Back in February of this year, in the era before Xbox One and PlayStation 4 were even announced, we knew these consoles only by their codenames - Durango and Orbis - and through their leaked specifications. Our assessment of the machine that was to become PlayStation 4 - even before its 8GB upgrade - was of a "tighter, more powerful, more games-focused design". In parallel, we summed up the precursor to Xbox One as a machine designed to be broader in nature, encompassing media and games - pretty much exactly how the console was presented at its reveal some months later, and a message that failed to resonate with many of the core audience. Yet some might argue that the thinking behind the approach had merit in speaking to a broader audience - Microsoft had seen Xbox 360 receive extensive utilisation as a media playback device, the role of console hardware had adapted across the generation, and Xbox One is, in many ways, a logical response to that.

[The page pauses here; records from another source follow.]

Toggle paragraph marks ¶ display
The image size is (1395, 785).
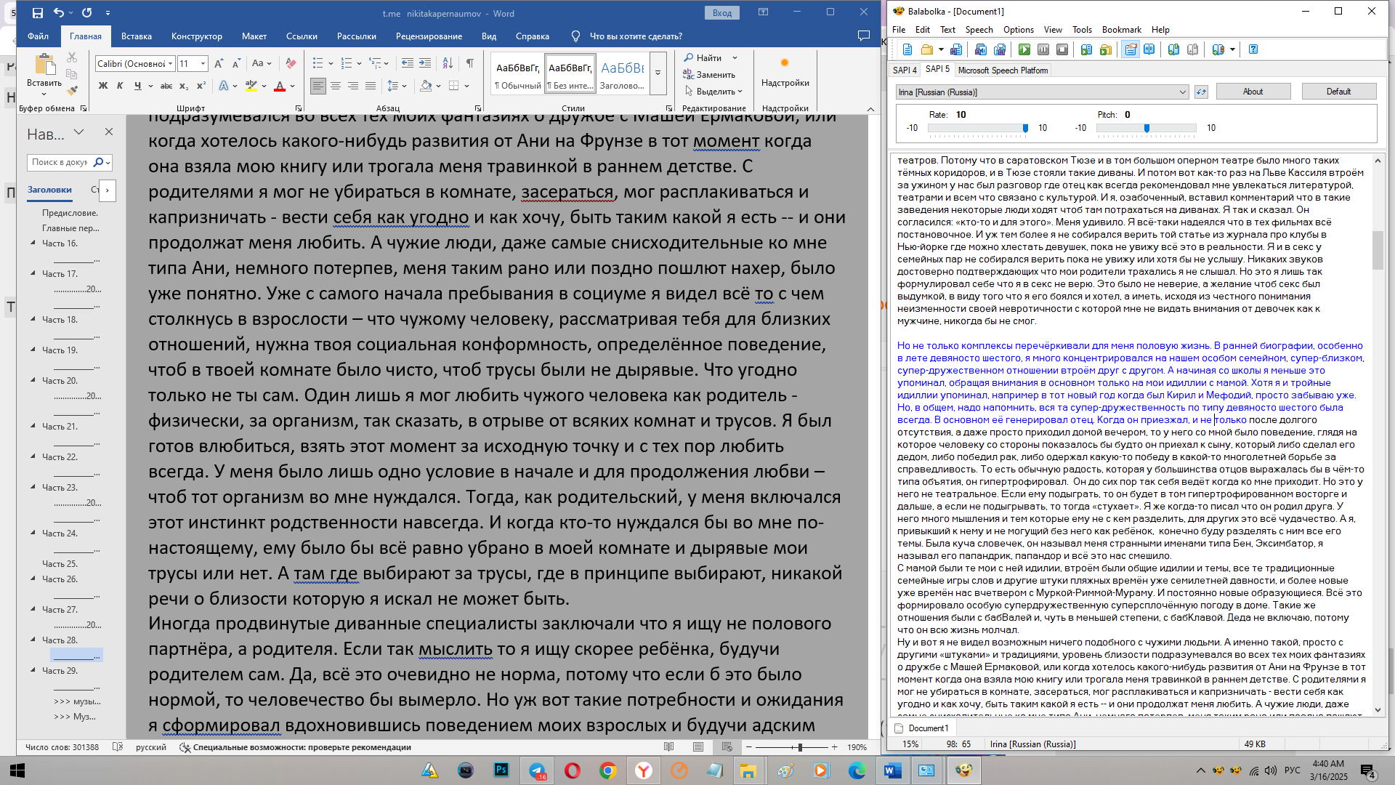tap(470, 63)
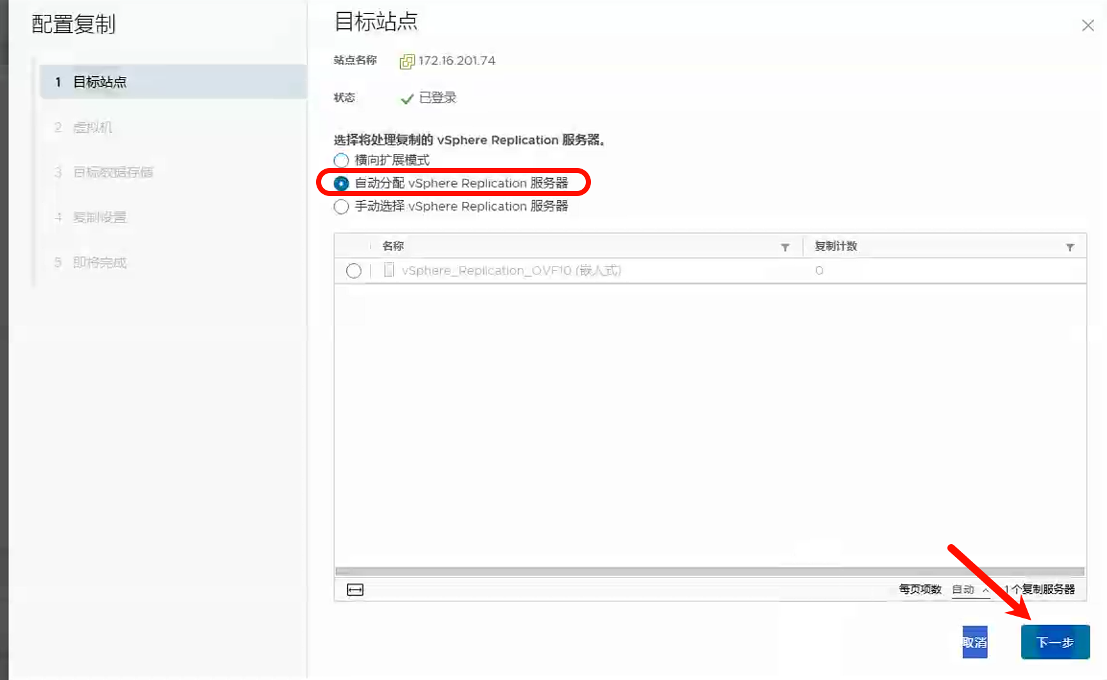Click the site icon beside 172.16.201.74
Viewport: 1107px width, 680px height.
click(407, 62)
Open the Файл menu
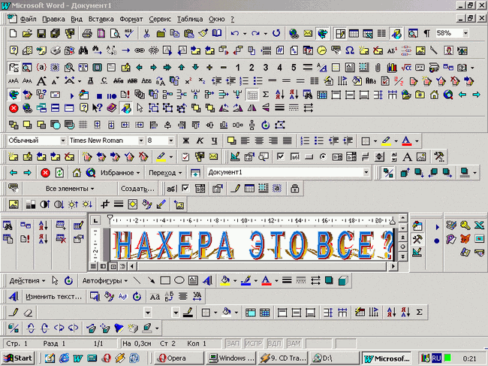 pyautogui.click(x=27, y=17)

Since then, Microsoft has reversed many of its setbacks and concentrated on gaming first and foremost - the "TVTVTV" focus in the messaging has all but gone and the platform-exclusive line-up is winning over gamers far more, we suspect, than its attempts to compete with PS4 on platform parity. However, in directly addressing the specs differential, whether in the Xbox One architects interview or in online forum posts, it has seemingly set itself up for another own goal. Microsoft itself has made the story about parity with the competition, when highlighting what makes Xbox One unique in terms of exclusive games, services and functionality - along with more effort in returning some of the magic to Kinect - may have served Xbox One more effectively in the run-up to launch.